▶ [Task to carry out]
With the records in front of you, set every one of them down exactly.

▶ [Records supplied]
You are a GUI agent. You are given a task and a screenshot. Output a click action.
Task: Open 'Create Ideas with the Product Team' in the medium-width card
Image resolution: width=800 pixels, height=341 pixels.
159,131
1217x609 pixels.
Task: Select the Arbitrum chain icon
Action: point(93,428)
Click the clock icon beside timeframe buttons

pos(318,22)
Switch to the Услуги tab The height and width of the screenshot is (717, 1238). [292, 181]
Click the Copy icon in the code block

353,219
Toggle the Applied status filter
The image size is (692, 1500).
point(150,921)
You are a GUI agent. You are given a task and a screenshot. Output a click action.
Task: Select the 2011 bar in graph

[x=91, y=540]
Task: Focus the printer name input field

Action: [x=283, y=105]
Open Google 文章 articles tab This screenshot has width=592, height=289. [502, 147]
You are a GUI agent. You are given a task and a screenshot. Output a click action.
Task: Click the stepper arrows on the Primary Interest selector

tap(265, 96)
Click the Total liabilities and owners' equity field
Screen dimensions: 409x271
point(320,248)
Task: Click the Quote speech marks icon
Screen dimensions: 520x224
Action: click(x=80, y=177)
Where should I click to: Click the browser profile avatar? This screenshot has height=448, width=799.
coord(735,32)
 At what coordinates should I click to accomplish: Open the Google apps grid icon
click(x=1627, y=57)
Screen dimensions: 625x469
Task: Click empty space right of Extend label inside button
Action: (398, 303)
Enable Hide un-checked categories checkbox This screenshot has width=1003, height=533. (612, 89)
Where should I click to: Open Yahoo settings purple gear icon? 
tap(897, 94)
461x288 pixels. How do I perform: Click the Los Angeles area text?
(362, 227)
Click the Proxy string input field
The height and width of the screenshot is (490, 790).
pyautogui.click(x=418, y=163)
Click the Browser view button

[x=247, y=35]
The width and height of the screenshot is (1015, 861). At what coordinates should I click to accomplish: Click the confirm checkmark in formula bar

▶ [Exercise output]
You are a GUI agent. You are given a task and a screenshot. Output a click action.
Task: Open 'Create Ideas with the Product Team' in the medium-width card
Image resolution: width=800 pixels, height=341 pixels.
159,131
1217x609 pixels.
Task: Select the Arbitrum chain icon
Action: point(93,428)
Click the clock icon beside timeframe buttons

pos(318,22)
Switch to the Услуги tab The height and width of the screenshot is (717, 1238). [292, 181]
Click the Copy icon in the code block

353,219
Toggle the Applied status filter
The image size is (692, 1500).
point(150,921)
You are a GUI agent. You are given a task and a screenshot. Output a click action.
Task: Select the 2011 bar in graph

[x=91, y=540]
Task: Focus the printer name input field

Action: [x=283, y=105]
Open Google 文章 articles tab This screenshot has width=592, height=289. [502, 147]
You are a GUI agent. You are given a task and a screenshot. Output a click action.
Task: Click the stepper arrows on the Primary Interest selector

tap(265, 96)
Click the Total liabilities and owners' equity field
Screen dimensions: 409x271
point(320,248)
Task: Click the Quote speech marks icon
Screen dimensions: 520x224
Action: click(x=80, y=177)
Where should I click to: Click the browser profile avatar? This screenshot has height=448, width=799.
coord(735,32)
 At what coordinates should I click to accomplish: Open the Google apps grid icon
click(x=1627, y=57)
Screen dimensions: 625x469
Task: Click empty space right of Extend label inside button
Action: (398, 303)
Enable Hide un-checked categories checkbox This screenshot has width=1003, height=533. (612, 89)
Where should I click to: Open Yahoo settings purple gear icon? 
tap(897, 94)
461x288 pixels. How do I perform: Click the Los Angeles area text?
(362, 227)
Click the Proxy string input field
The height and width of the screenshot is (490, 790).
pyautogui.click(x=418, y=163)
Click the Browser view button

[x=247, y=35]
The width and height of the screenshot is (1015, 861). At what coordinates should I click to accomplish: Click the confirm checkmark in formula bar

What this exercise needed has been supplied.